Lok Sabha elections 2019: Automation hits business of these seasonal flag-makers
Around seven years ago, the election season brought cheer to local women who made money by preparing publicity material. But the Lok Sabha elections this time have left them a bit disappointed as their business has taken a hit amid increased automation in machinery and centralised supply of publicity material by national parties.
Women preparing flags of different political parties ahead of the Lok Sabha elections in Jalandhar.
Nevertheless, these women are still trying hard to get whatever business they can.
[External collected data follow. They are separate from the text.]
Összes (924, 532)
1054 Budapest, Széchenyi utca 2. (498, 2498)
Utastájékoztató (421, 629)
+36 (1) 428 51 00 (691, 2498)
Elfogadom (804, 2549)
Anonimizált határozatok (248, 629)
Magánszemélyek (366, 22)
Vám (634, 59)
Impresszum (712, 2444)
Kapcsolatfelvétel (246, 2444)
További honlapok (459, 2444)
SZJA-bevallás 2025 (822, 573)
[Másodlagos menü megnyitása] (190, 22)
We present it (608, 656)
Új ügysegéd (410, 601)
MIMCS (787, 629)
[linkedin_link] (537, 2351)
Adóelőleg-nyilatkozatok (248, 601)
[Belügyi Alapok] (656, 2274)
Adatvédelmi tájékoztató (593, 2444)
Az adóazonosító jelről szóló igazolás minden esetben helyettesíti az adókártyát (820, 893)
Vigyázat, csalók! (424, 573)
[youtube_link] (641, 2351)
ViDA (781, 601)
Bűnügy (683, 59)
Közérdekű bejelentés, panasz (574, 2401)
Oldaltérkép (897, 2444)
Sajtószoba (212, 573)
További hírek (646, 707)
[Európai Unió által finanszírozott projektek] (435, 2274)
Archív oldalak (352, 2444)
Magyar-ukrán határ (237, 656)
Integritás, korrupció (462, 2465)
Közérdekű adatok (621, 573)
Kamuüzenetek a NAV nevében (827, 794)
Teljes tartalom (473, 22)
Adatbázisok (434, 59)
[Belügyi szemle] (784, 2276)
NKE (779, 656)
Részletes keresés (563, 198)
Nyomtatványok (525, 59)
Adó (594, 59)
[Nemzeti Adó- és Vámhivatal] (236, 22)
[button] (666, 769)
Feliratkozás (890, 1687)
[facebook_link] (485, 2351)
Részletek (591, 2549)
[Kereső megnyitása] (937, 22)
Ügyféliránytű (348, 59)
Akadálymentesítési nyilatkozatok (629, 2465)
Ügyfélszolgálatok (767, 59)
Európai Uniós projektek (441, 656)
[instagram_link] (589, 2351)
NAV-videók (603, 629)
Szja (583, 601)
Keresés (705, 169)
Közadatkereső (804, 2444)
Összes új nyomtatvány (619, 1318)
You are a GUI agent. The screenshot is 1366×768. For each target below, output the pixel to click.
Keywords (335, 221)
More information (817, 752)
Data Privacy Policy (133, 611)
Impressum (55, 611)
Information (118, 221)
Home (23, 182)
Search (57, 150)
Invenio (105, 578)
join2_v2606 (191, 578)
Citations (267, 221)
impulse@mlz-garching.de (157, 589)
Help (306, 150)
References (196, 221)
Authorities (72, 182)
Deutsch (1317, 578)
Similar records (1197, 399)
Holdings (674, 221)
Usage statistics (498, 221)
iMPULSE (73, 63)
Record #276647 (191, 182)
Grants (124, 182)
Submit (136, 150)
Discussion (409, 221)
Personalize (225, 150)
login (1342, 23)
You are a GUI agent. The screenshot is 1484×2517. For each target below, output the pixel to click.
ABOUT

Asha, 35, and her four neighbours — Rani, 65, Kavita, 38, Parveen, 52, and Dilmohini, 65, — who reside on the Nakodar road in Jalandhar, have been making publicity material for the past two decades during the polls. They used to work 10 hours a day to complete their supply orders.
Asha said around 250 to 300 women, who tied up with private firms, used to stitch publicity material in Jalandhar till 2012.
“Now just a few women are left in the business as the earnings are not commensurate with the time invested and input costs. Automation has also put a major dent to the business as printing press owners prefer to get the flags and other publicity material stitched from machines. They find it cheaper that way,” she said.
She also pointed out that national parties have started giving centralised contracts for publicity material in New Delhi and their candidates also prefer to buy various items from those contractors.
“Local printers are now getting less business and that affects us too as we rely on them for work. We earned around ₹2 lakh to ₹3 lakh each in 2012 assembly elections. Even during the 2017 state polls, we did good business as the local candidates directly approached us for supplies. But this time, we have got very few orders,” she added
Parveen said, “Contractors are not ready to pay us adequately for the hard work and the time we invest in preparing publicity material. They prefer to buy it from big firms on cheaper rates.”
She added, “Earlier, we used to get engaged in the work at least a month before the elections. Now, we have very less work, but we are still proud of doing it as we think we are contributing to the electoral process of the country.”
Yogesh Kohli, owner of a printing press who is into the business for more than 50 years, said, “Several women approached us for getting job work this time, but our own hands are empty. We didn’t get any contract from political parties due to centralisation of supplies. Whatever little work we get, we will produce the material on machines to save time and labour cost.”